This secured memory area is called a “cache area”. As will be described later, the cache area includes an index entry cache area in which items registered in the index entry area 9 are stored, and a fixed cache area in which font data that is frequently used empirically is stored. And a general cache area in which font data other than the font data stored in the fixed cache area is appropriately stored.

Next, in step S12, the entry information registered in the index entry area 9 of the font file map (FIG. 2) is read into the index entry cache area, and the offset address of the head position is stored. This entry information must be referred to once for each character in order to access each character data. In this embodiment, however, a cache area is secured in the RAM 6 and stored in the index entry area 9. By loading the entry information into the index entry cache area, it is possible to avoid sequential access to the disk device 5 and speed up the processing.

Next, at step 13, a predetermined group of frequently used characters is loaded into the fixed cache area. That is, font data corresponding to character codes of frequently used characters that occupy 60 to 70% of general documents such as hiragana characters, katakana characters, and alphanumeric characters, for example, font data corresponding to character codes of 2321H to 257eH are converted into fonts of a font file map. The data is loaded from the data storage area 10 to the fixed cache area. Thus, it is possible to avoid sequentially accessing the disk device 5 for frequently used font data, and it is possible to greatly improve the processing speed. Note that, in the present embodiment, the predetermined character group that is frequently used is not loaded into the cache area for each character, but is loaded into the cache area at once, and the leading address of the predetermined character group is read. Is stored in the offset address of the head position stored in step S12, so that it is not necessary to separately hold cache information. Further, by loading the variable-length font data directly into the cache area, it is possible to avoid waste in the memory area unlike a fixed-length buffer.
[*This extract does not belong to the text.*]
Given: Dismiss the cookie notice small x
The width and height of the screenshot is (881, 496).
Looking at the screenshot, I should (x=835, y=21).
Next, in step S14, the general cache area is initialized. That is, the head and the tail of the general cache area are initialized to “0”, and the item counter for counting the number of font data stored in the general cache area is initialized to “0”. The item counter is built in the CPU 8 in advance.

In this way, for general characters other than the frequently used characters, a fixed-length buffer for several hundred characters is secured as a general cache area, and font data is stored in the general cache area in accordance with the reliability of use. Can be stored in That is, since the font data is of variable length,
Although it is considered that the use efficiency of the cache area is improved by making the buffer variable, the deletion of old font data and the management of the empty area become complicated when there is no empty area in the cache area. Therefore, in the present embodiment, the general-purpose cache area is managed by the fixed-length buffer.
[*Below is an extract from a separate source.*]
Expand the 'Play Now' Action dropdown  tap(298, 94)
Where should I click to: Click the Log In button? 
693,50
The larger the storage capacity of the general cache area is, the more the font data of any character can be stored. However, if the storage capacity is excessively large, it is necessary to increase the storage capacity of the RAM 6 in order to secure the cache area. Therefore, the general cache area has an area that can store about 80% of characters in general characters.
The use time of the font data is learned and updated with new font data in the use history, whereby a predetermined amount of font data can be stored in the general cache area.

Next, in step S15, the flag F is set to "1", the initialization process is terminated, and the process returns to the main routine (FIG. 4).

Next, the process proceeds to step S3 in FIG. 4, and the character code of the input character (input character) is stored in the fixed cache area.
321H to 257eH).

The input character is a hiragana character "a".
If the font data is stored in the fixed cache area as in (character code: 2422H), the answer is affirmative (Yes), and the process proceeds to step S4 to execute fixed cache hit processing.

Hereinafter, the fixed cache hit process in the case where the input character is the hiragana character "a" will be described.

First, it is calculated where the index of the hiragana character "A" is registered in the index entry cache area.

That is, since character codes are sequentially registered for every 94 characters from the character code 2121H in the index entry cache area, if the index is registered at the i-th position from the head, the registration position is represented by the formula (1) ). i = (higher 8 bit value of character code−21H) × 94 + (lower 8 bit value of character code−21H) (1) Therefore, if the input character is “A”, the character code is 2
Since it is 422H, i = 283. That is, the index of the character code 2422H is registered at the 283rd position from the head address of the index entry cache area. Since one index is composed of 4 bytes as described above, 1132 (= 1) from the head position of the index entry cache area
4x283) The 4th byte after the byte is character code 24
The index is 22H.

Next, the index of the character code 2423H immediately after the character code 2422H is obtained, and the font data size of the character code 2422H is calculated based on the difference between the character code 2423H and the character code 2422H.

Next, a data position to be actually accessed is calculated based on the index information (step S12) read in the initialization processing. In the present embodiment, since the head index is the character code 2321H, the index of the character code 2321H and the character code 2422H
Is the offset address from the head of the font data in the fixing cache area. Then, the font data is read into the RAM 6 from the offset address by the font data size described above, and the fixed cache hit processing is completed.

Then, after the fixed cache hit processing is completed, character expansion is performed in step S9, and the character processing ends.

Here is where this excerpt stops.